FFRF awarded Taylor $500 for her essay.
When I was 5, my mother tells me, I dispelled the myth of Santa on my own. It just doesn’t add up, I explained to her. The whole square peg-round hole chimney thing, the Santa-can-be-in-two-places-at-once deal, flying reindeer and his status as a caroler-frightening, telepathic voyeur just didn’t sit right.
And I mean, I wasn’t a physicist, but what I had observed in a short five years told me that this was all physically impossible. I was a skeptic at 5.
My mother tried to reassure me, most likely because she didn’t want to ruin the excitement of a strange man leaving surprises in my house. It wasn’t until the next year that she confirmed my suspicions. When I finally got my first-grade class huddled around me at recess, I laid it out for them very simply: Santa isn’t real. As you can imagine, they all took it pretty hard. One girl started crying hysterically, so to console her I said I was joking.
Religion was betraying me, so I walked out on it.
Seven years later in a church basement surrounded by confirmation candidates, the priest asked for anyone who didn’t believe in God to raise their hand. Looking around, it seemed I was the only one in my whole CCD class who wasn’t eating what he was serving. But remembering The Santa Incident, I sat on my hands, thinking that Father Tim might throw up or that the nuns would riot.
My Catholic indoctrination started about the time I was dissing Santa and, despite my earlier cynicism, I welcomed it with surprisingly open ears as most impressionable children do. Let me tell you, I was lovin’ me some Catholicism. I listened intently, I prayed and even wanted to be a saint like the ones I was reading about, especially the martyrs.
But I lost it somewhere between lectures suggesting that women are inferior to men and that homosexuality is wrong. I was a young lady of 13 with aspirations for a career as a doctor or an author. I was even the only girl at school who played the drums and played them better than most of the boys. I was equal, and there was no way I was going to be a toilet-scrubbing baby factory.

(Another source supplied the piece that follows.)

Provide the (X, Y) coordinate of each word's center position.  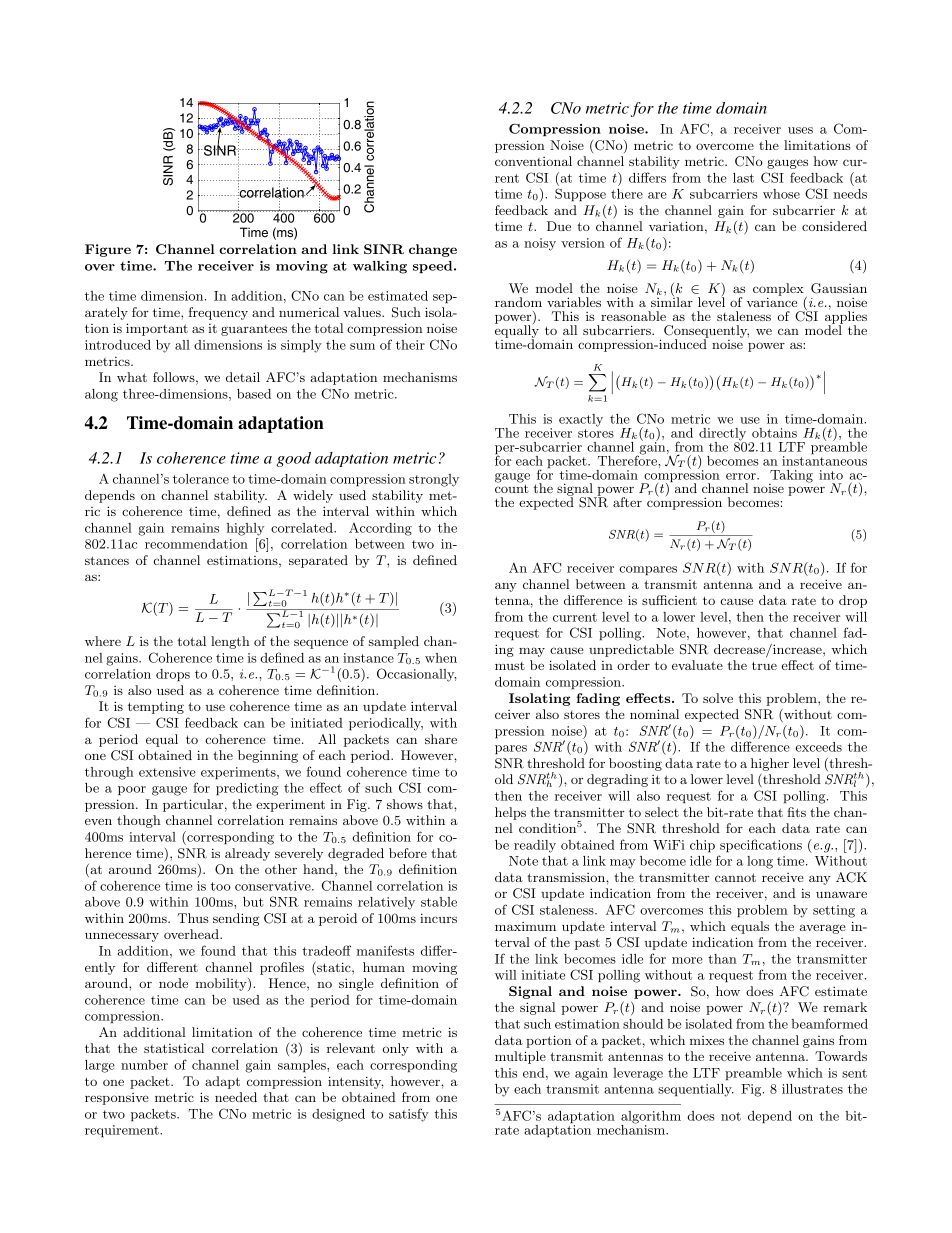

I’d been exposed to unconventional lifestyles by then. My father was a “house husband,” while my mom won the bread. A couple of my family members are gay. I’ve never thought it anything but natural and normal that other families were different from my own. Religion was betraying me, so I walked out on it promptly and with hard feelings. It lied to me (how could you!) about everything, including the existence of god.
I first reasoned how it was impossible for god to exist by taking an historical approach, which made it easy to see gods, and then god, as a human construct. I let myself out of the “cave,” as Plato might say. Thus began my atheism.
A woman of action
Now, with religion out of the way, I’m a woman of action and certainly not a couch potato. I’m making up for all the hours spent hunched over in a pew and for all the dollars I dropped into collection baskets. One of my main beefs with religion is the encouragement of nonaction, via prayer and meditation, mistaking it for action. When disaster strikes, a spiritual individual will spend minutes and hours over a lifespan kneeling with their eyes closed, speaking to themselves.
The believer reflects on the issue they wish to ameliorate by repeating an instilled chant. By doing so, they become one step closer to acquiring arthritic knees and nothing more. This is not to say that reflective thought is destructive or nonconstructive. It is prayer that is not productive. The “pray-er” is not devising a plan to physically assuage whatever is distressing them or society at the time. They are just thinking about it.
The difference between secular reflection and prayer is that nonbelievers understand that thought, though an effective and appropriate prelude to action, isn’t action. This is not to say that believers are never productive, because they can be. There’s just one major interference — their belief that nonaction yields consequence. Progress requires doing, because good intentions are not enough. Ironically, believers (particularly Christians) hop to their feet without hesitation to advocate for legislation that makes life complicated for certain groups (cough-women, cough-gay people, cough).
But the main impediment to pro-gress is the whole heaven and hell thing. We get one life to live, and the afterlife is a major distraction to living it. “Life might suck now but no worries, pray a bunch and you will be rewarded in the afterlife.”
No, if people do not take steps to better their lives, it will always suck. Besides, if you believe in heaven, then you also believe in its stifling counterpart. Therefore, access to the VIP after-party is a total coin toss. So where’s the motivation, people? If everyone understood how brief the human experience is, there might be fewer drones and more progress.
Fully aware of the true time I have, I take advantage of every opportunity that comes my way. I spend time outdoors, read avidly and travel. I know how much there is to experience in so little time, so I advocate for complete equality so that no one’s access to any part of the human experience is infringed upon.
I’ve gotten over The Santa Incident for humanity’s sake. I will have a voice because the crying doesn’t bother me anymore. Religion is an obstacle to the complete and proactive life. I am an atheist, not a couch potato.
Taylor McGill, 20, was born in Flemington, N.J., and is a junior at Rutgers University in New Brunswick. She’s majoring in English with a concentration in creative writing and is minoring in philosophy. Her interests include writing, poetry, music, film, philosophy and human rights issues.